Konstan does a nice job piecing together the more controversial aspect of this theory of morbid fear. Fear of death does not just cause anxiety and disrupt equanimity. The Epicurean claim is bolder: Fear of death is also tantamount to the desire for immortality, and this causes most other moral and character flaws. Konstan quotes Lucretius's On the Nature of Things: "Greed and the blind passion for positions of power, which drive wretched men to exceed the limits of the law and, as partners and abetters in crime, to struggle day and night with all their might to reach the heights of wealth — these blights on life are nourished in no small part by the fear of death."

From most religious views of the afterlife, all this seems counterintuitive. Fear of eternal damnation and the pursuit of heavenly bliss are considered to be great motivations for temperance and moral rectitude. But Konstan reads the Epicureans as more psychologically sophisticated. Our mistaken conceptions of hell, for example, are based upon hyperbolic projections and imaginings of our earthly disappointments. Frustrated desires in this life become reimagined on an eternal scale, and consequently we become permanently anxious and avaricious. We make the false equations: fulfilled desire = good (and heaven, and immortality), while frustrated desire = bad (and hell, and death). Konstan's reading is tinted by Freudian ideas and perhaps even semiotics, which makes him somewhat controversial. Classical scholarship has been moving away from the heady days of psychoanalytic projections and "subtext readings" of ancient sources, to rediscover the rich surprises of manifest antiquity.

Thankfully, Konstan interprets Epicurus without overinterpreting him. Our association of fulfilled desire with immortality, he argues, leads to panic rather than piety. We become more acquisitive, seeking more satisfactions of our desires — in the forms of wealth and power. Our moral status declines, along with our happiness. As Lily Tomlin once quipped, "The trouble with the rat race is that even if you win, you're still a rat."

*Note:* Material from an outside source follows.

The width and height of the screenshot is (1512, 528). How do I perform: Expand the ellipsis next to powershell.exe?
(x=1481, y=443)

If we realize, however, that this value association is wrong, then we can free ourselves from the perpetual panic of our craving for immortality. Both Epicureans and Stoics think that it is madness to equate the fulfillment of desire with "the good" or "happiness," since it is in the very nature of desire to fail, overreach, and disappoint.

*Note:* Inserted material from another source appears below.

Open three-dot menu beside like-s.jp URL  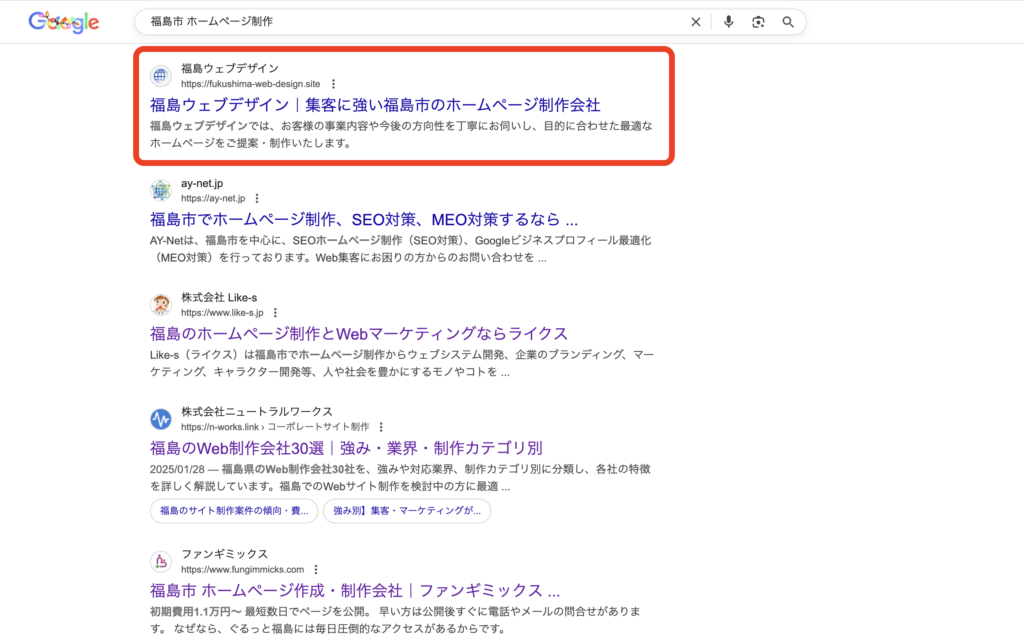click(275, 313)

In addition to overcoming the fear of death, Epicureans subscribe to three other main therapeutic insights (all four of which are referred to as tetrapharmakos). One of these important insights is that we shouldn't worry much about God, because he's so big and awesome that he just doesn't care about us and our foibles. His perfection is just an inspiration to us, but he's not keeping a list of our vices and virtues. Next, we must realize that the good life is actually easy to attain — it requires only that our basic necessities (shelter and sustenance) be in place; all else is a cultivation of attitude. Lastly, Epicureans believe that most suffering is easy to endure. Pain can be brief or chronic, and it can be mild or intense, but it is rarely chronic and intense. One must regularly remind oneself that "this too shall pass."